Indeed, it seems that life is always eluding us. When children graduate from school, they are convinced that life is still way ahead of them. “We first have to graduate high-school, go to college, get a degree and a well-paying job for life to really begin,” they think to themselves. 

But when those goals are finally achieved, many believe that life has still not really begun. And they impatiently wait to reach the years after their retirement to begin to explore and enjoy all that they have always wanted.

In the words of my dear mentor, world-scholar, Rabbi Adin Steinsaltz: “We devote so much time to the “before” and “after” [stages of life] that we no longer have time to experience the thing itself. When we are in the “before” stage, we think about what will be; in the “after” stage, we think about how things were. Either way, there is nothing to make us hold on to the present… But the focal point of our thinking is not life for the sake of the morrow but rather life today. What matters now is what is now.

The students of Rabbi Menachem Mendel Morgenstern, the Rebbe of Kotzk (1787-1859) were once approached by a famed Jewish philanthropist shortly after the Rebbe’s passing. The philanthropist had been greatly helped by the Rebbe of Kotzk, and he wanted to repay the favor and contribute a large monetary sum in the Rebbe’s loving memory.

“What did the Rebbe cherish most?” the philanthropist asked the Rebbe’s disciples. “I would like to donate a large monetary sum toward the cause that was closest to his heart.”
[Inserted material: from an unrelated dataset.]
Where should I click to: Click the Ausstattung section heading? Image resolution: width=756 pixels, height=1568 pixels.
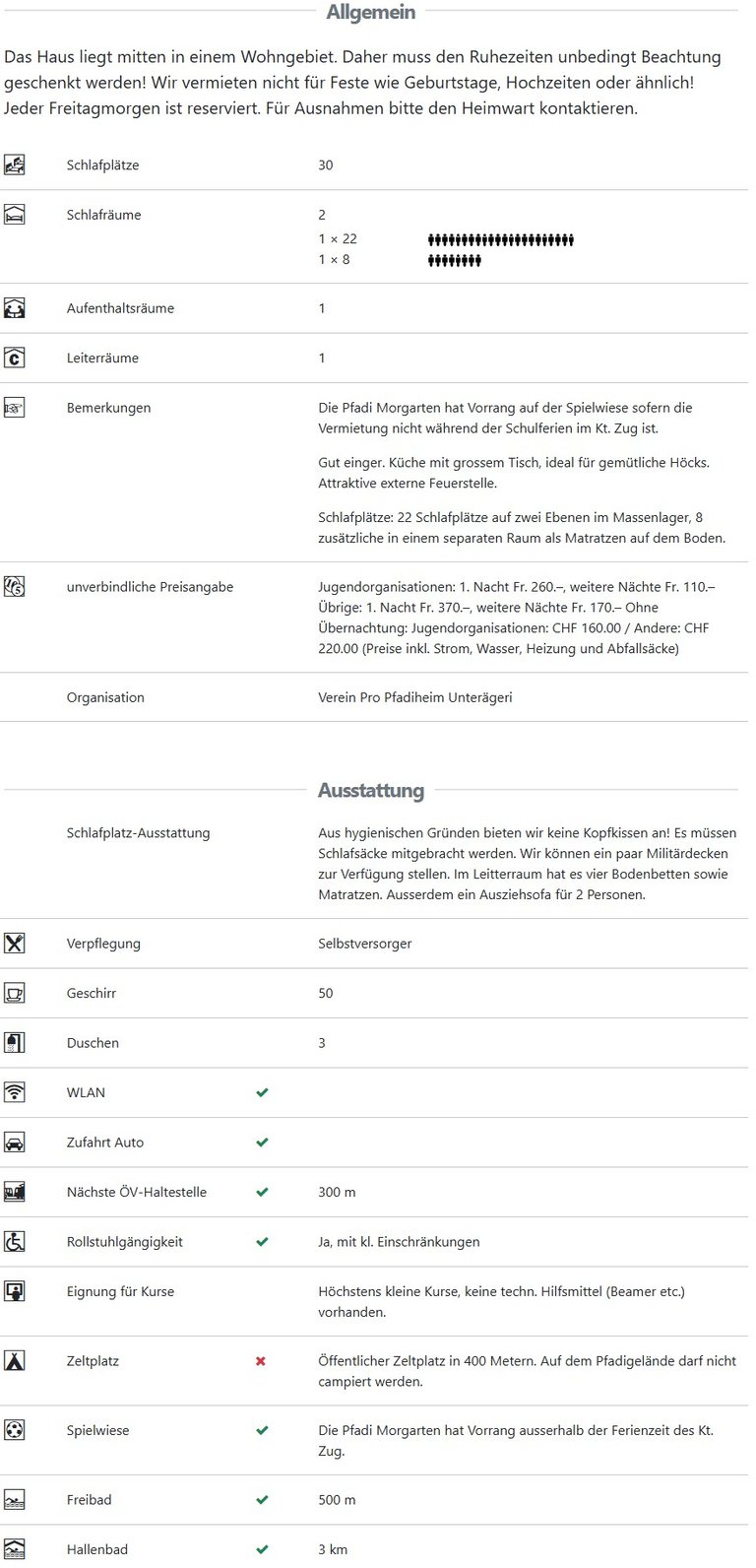point(371,790)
To his amazement, the disciples responded: “Our Rebbe did not have any specific person or item that he cherished most.” 

The philanthropist was confused. “But every human being has something that he holds dear to his heart!” he persisted.

“You don’t understand,” the disciples explained. “Our Rebbe lived life fully, to the point that every moment of his life, every person he met, and every idea that he sought to actualize, was the most important causes in his life!”  

This week’s Torah portion speaks of the cloud of G-d guiding the Jews in the desert during their 40-year journey (Numbers 9:17). But why did G-d create a cloud to bestow His glory and serve as a GPS? Wouldn’t a bird, for example, be enough?

Clouds impede the sight of man. They don’t allow us to see beyond the present tense. Here lies the lesson from this cloud of glory: if we wish to live life fully, and build saintly tabernacles in its every instance, we too must learn to live within a cloud that blocks the illusions of the future, and fully cherishes each minute of our lives. This does not mean that preparing for the phases of life is unnecessary or unimportant. But we ought to cherish every second that G-d gives us, and infuse our every moment, every encounter, and every opportunity, with joy and meaning.  

For, as the late Lubavitcher Rebbe once asked, “if we wait until we find the meaning of life, will there be enough life left to live meaningfully?”